**TASK**
All lines of the listing below are to be printed again exactly.

**TASK MATERIAL**
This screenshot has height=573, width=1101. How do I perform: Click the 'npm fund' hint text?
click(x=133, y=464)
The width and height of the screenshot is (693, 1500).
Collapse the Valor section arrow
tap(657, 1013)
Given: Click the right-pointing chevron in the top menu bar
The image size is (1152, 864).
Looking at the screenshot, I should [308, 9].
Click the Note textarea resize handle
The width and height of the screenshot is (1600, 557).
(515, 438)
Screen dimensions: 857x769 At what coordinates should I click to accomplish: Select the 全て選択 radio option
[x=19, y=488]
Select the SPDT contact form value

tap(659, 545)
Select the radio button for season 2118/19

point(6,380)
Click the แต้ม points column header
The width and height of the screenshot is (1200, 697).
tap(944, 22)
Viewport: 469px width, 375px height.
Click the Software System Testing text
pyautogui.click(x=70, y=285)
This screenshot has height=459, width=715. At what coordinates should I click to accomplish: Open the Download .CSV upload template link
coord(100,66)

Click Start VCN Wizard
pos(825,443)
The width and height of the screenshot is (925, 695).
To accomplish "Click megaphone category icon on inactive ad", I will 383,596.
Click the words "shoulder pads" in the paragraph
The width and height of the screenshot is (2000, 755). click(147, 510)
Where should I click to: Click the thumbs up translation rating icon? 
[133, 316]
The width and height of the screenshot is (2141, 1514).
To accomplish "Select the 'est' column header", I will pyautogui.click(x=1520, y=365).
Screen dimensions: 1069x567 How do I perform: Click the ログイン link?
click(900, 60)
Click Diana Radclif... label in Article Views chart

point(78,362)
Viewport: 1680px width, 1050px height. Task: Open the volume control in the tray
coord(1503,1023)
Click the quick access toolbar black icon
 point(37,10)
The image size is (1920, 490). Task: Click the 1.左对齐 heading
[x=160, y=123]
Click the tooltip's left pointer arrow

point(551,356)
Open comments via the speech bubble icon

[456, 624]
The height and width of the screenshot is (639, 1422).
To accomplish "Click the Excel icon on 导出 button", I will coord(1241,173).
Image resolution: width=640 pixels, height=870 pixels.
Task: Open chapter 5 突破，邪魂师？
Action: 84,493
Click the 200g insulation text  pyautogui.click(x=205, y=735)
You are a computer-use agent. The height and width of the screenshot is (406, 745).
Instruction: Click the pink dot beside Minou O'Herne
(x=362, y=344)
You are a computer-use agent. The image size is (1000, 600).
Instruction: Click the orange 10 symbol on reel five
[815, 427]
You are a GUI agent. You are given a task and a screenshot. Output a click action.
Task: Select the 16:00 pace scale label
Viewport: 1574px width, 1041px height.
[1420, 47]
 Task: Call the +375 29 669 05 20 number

**RESULT OF THIS EXERCISE**
This screenshot has height=573, width=1101. How do I perform: Click the 'npm fund' hint text?
click(x=133, y=464)
The width and height of the screenshot is (693, 1500).
Collapse the Valor section arrow
tap(657, 1013)
Given: Click the right-pointing chevron in the top menu bar
The image size is (1152, 864).
Looking at the screenshot, I should [308, 9].
Click the Note textarea resize handle
The width and height of the screenshot is (1600, 557).
(515, 438)
Screen dimensions: 857x769 At what coordinates should I click to accomplish: Select the 全て選択 radio option
[x=19, y=488]
Select the SPDT contact form value

tap(659, 545)
Select the radio button for season 2118/19

point(6,380)
Click the แต้ม points column header
The width and height of the screenshot is (1200, 697).
tap(944, 22)
Viewport: 469px width, 375px height.
Click the Software System Testing text
pyautogui.click(x=70, y=285)
This screenshot has height=459, width=715. At what coordinates should I click to accomplish: Open the Download .CSV upload template link
coord(100,66)

Click Start VCN Wizard
pos(825,443)
The width and height of the screenshot is (925, 695).
To accomplish "Click megaphone category icon on inactive ad", I will 383,596.
Click the words "shoulder pads" in the paragraph
The width and height of the screenshot is (2000, 755). click(147, 510)
Where should I click to: Click the thumbs up translation rating icon? 
[133, 316]
The width and height of the screenshot is (2141, 1514).
To accomplish "Select the 'est' column header", I will pyautogui.click(x=1520, y=365).
Screen dimensions: 1069x567 How do I perform: Click the ログイン link?
click(900, 60)
Click Diana Radclif... label in Article Views chart

point(78,362)
Viewport: 1680px width, 1050px height. Task: Open the volume control in the tray
coord(1503,1023)
Click the quick access toolbar black icon
 point(37,10)
The image size is (1920, 490). Task: Click the 1.左对齐 heading
[x=160, y=123]
Click the tooltip's left pointer arrow

point(551,356)
Open comments via the speech bubble icon

[456, 624]
The height and width of the screenshot is (639, 1422).
To accomplish "Click the Excel icon on 导出 button", I will coord(1241,173).
Image resolution: width=640 pixels, height=870 pixels.
Task: Open chapter 5 突破，邪魂师？
Action: 84,493
Click the 200g insulation text  pyautogui.click(x=205, y=735)
You are a computer-use agent. The height and width of the screenshot is (406, 745).
Instruction: Click the pink dot beside Minou O'Herne
(x=362, y=344)
You are a computer-use agent. The image size is (1000, 600).
Instruction: Click the orange 10 symbol on reel five
[815, 427]
You are a GUI agent. You are given a task and a screenshot. Output a click action.
Task: Select the 16:00 pace scale label
Viewport: 1574px width, 1041px height.
[1420, 47]
 Task: Call the +375 29 669 05 20 number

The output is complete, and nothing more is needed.